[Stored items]
· · · ·
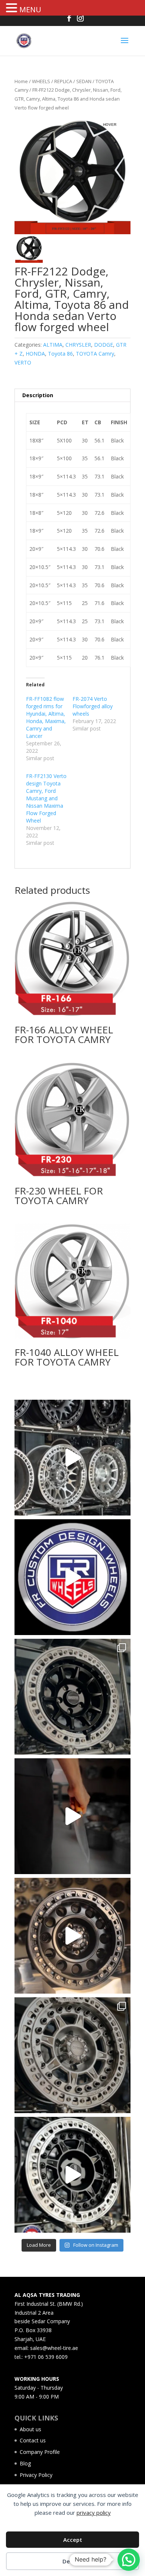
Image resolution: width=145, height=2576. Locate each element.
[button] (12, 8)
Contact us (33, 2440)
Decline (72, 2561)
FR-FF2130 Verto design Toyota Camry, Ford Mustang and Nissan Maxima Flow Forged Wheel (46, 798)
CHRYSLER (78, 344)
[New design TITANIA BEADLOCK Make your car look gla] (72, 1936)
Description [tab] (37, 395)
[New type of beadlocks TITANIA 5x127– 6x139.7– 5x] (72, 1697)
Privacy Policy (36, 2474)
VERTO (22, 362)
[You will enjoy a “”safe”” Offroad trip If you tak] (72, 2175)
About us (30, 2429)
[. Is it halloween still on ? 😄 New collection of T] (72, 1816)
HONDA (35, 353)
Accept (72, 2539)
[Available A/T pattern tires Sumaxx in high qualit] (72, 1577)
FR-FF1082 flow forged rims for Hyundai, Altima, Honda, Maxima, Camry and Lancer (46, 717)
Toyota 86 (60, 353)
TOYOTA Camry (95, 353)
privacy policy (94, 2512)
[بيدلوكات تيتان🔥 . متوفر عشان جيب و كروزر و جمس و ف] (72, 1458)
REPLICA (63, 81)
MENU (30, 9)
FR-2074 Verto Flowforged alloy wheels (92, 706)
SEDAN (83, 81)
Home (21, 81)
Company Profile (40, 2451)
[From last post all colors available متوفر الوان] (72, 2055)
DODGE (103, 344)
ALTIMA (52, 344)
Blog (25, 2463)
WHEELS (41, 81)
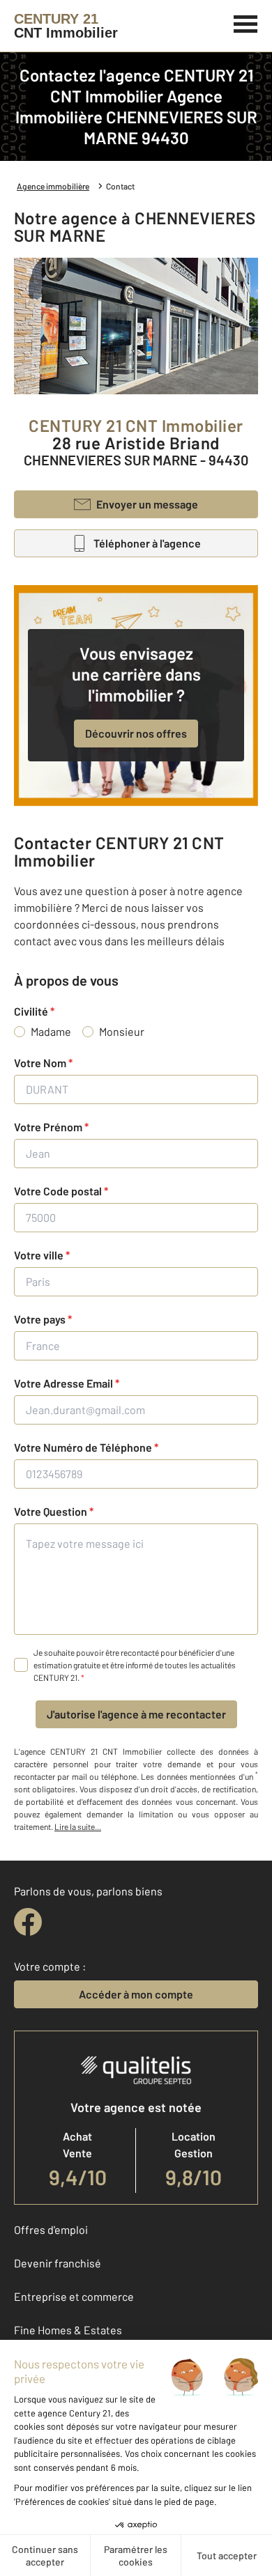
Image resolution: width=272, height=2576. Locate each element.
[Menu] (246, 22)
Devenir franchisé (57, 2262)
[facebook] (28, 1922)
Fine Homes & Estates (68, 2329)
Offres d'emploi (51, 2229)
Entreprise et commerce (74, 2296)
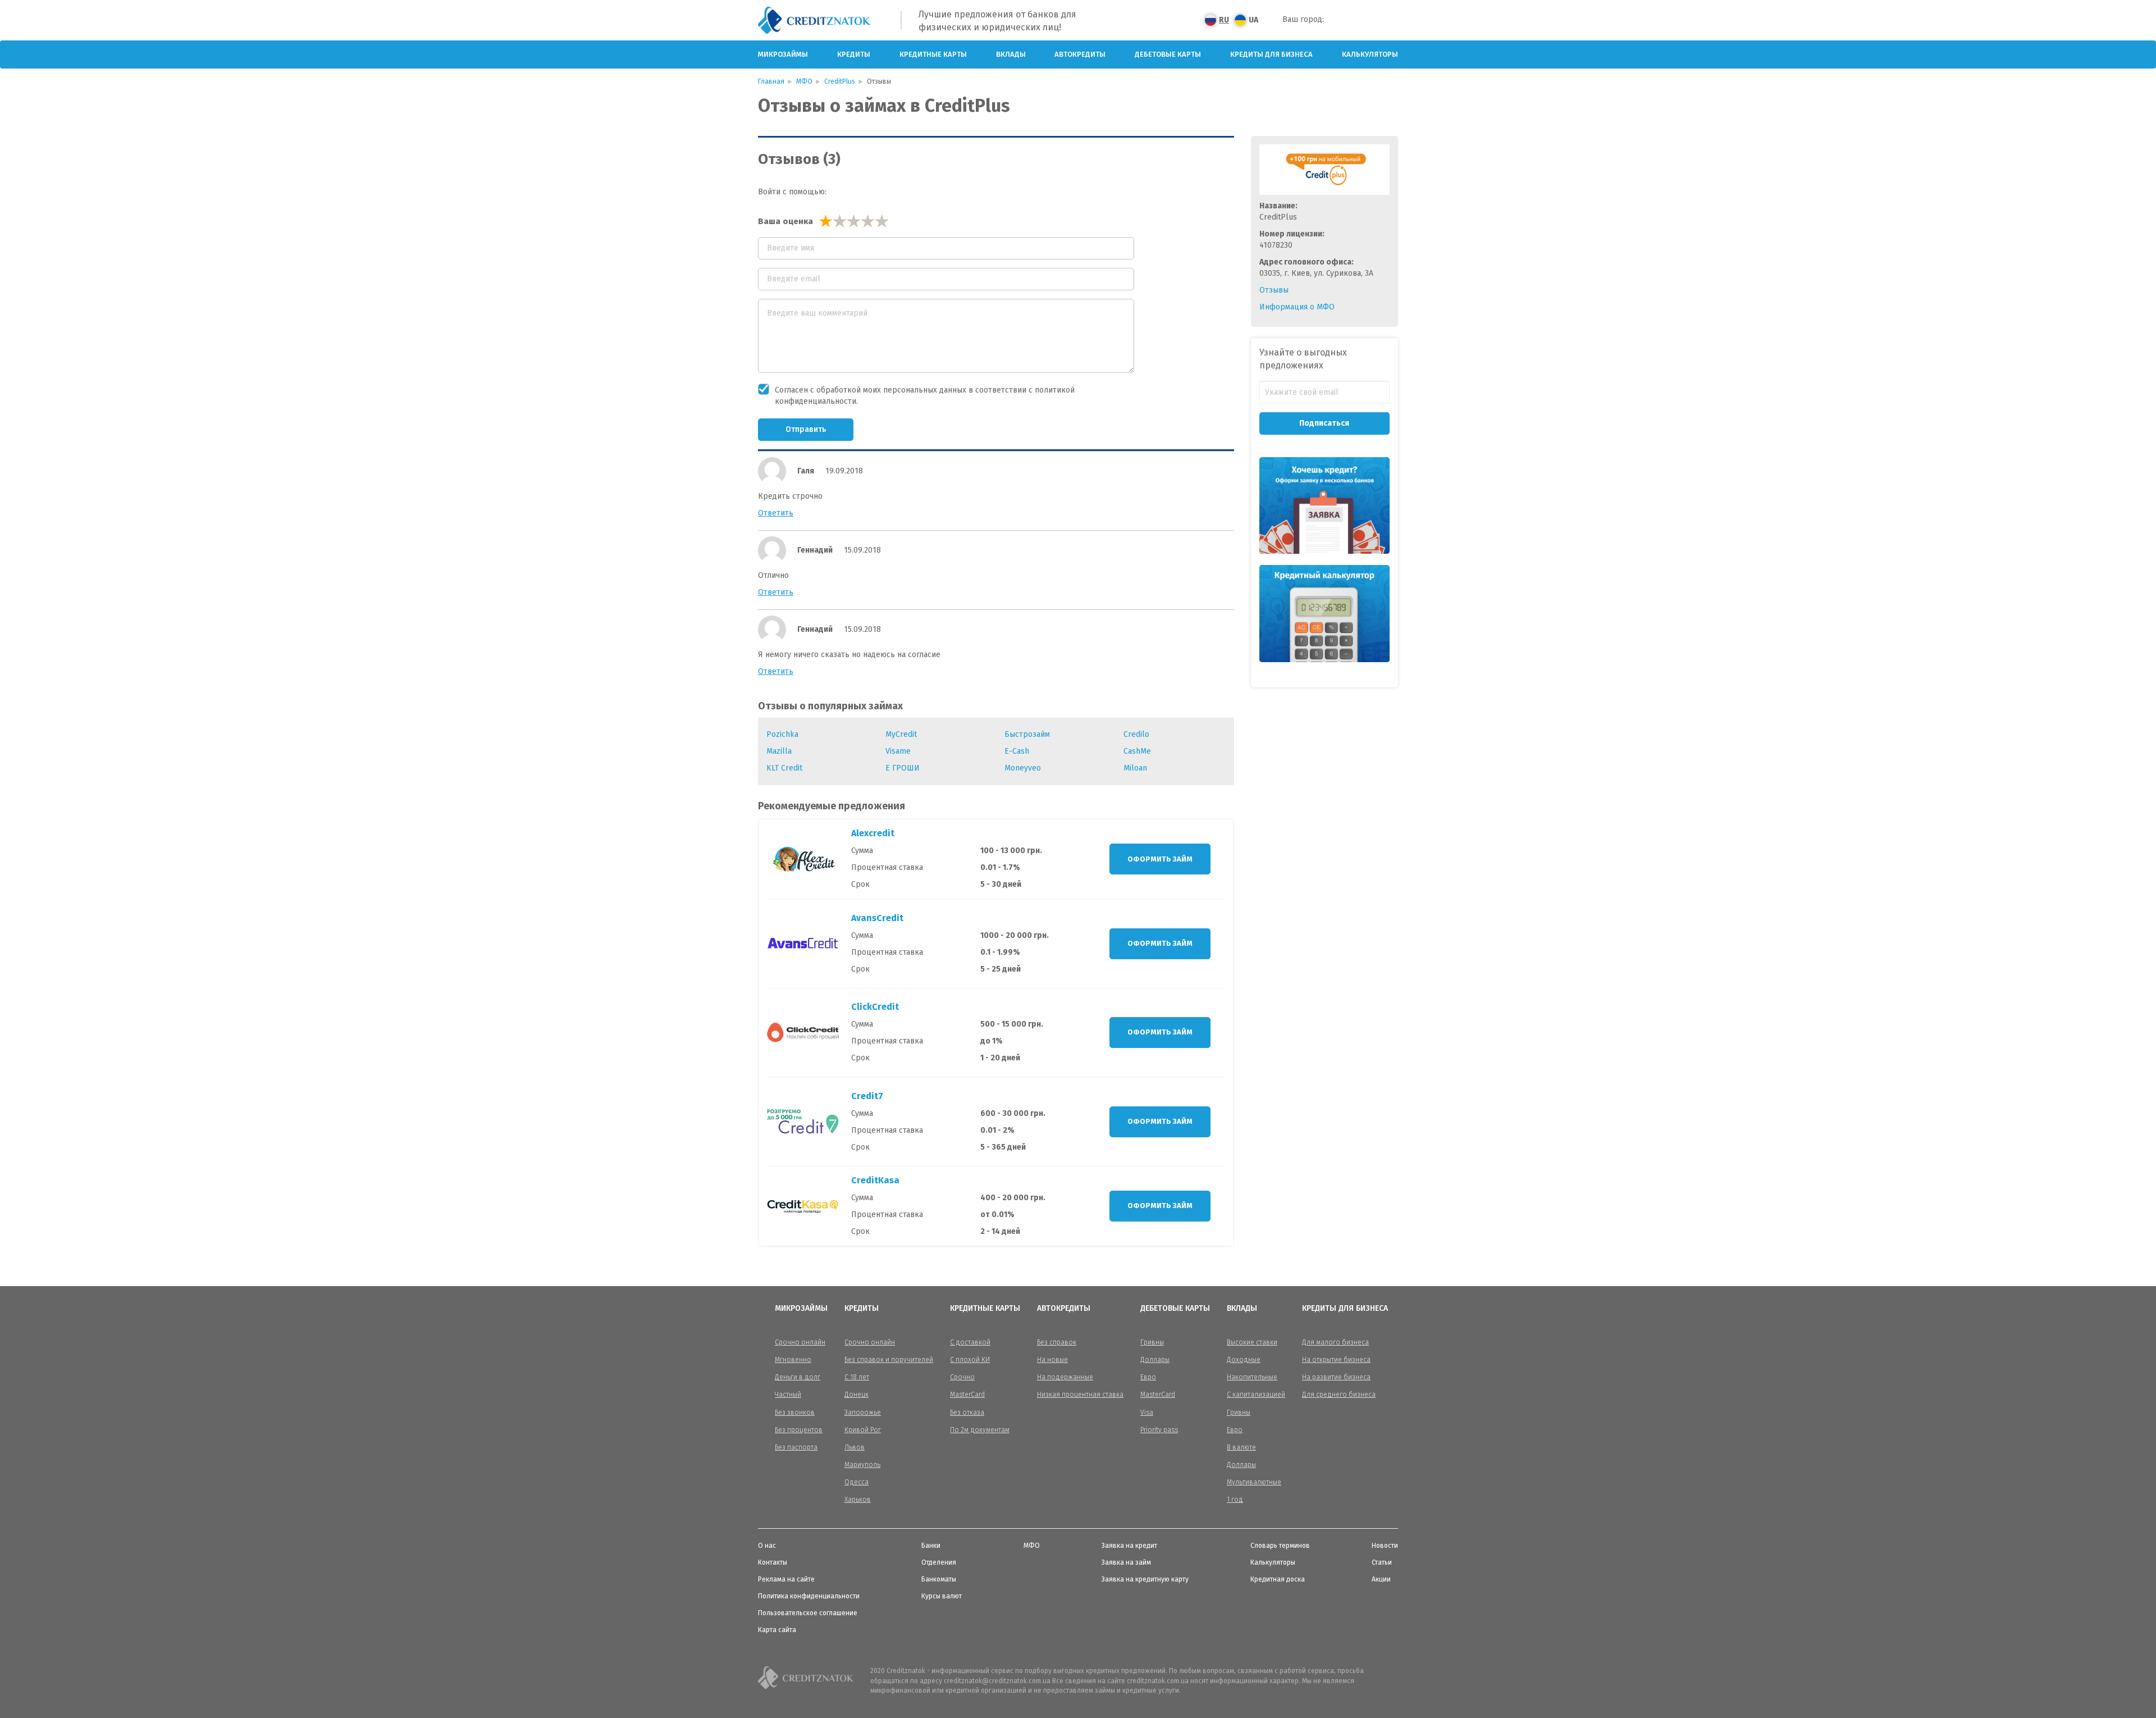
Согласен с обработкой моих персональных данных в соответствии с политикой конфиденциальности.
· · · ·
TASK REQUIREMENTS ->
Look above for the line containing "[New design TITANIA" and the line containing "About us (30, 2429)". Transcribe both, with the lines between them, exactly.

RESPONSE ->
[New design TITANIA BEADLOCK Make your car look gla] (72, 1936)
Description [tab] (37, 395)
[New type of beadlocks TITANIA 5x127– 6x139.7– 5x] (72, 1697)
Privacy Policy (36, 2474)
VERTO (22, 362)
[You will enjoy a “”safe”” Offroad trip If you tak] (72, 2175)
About us (30, 2429)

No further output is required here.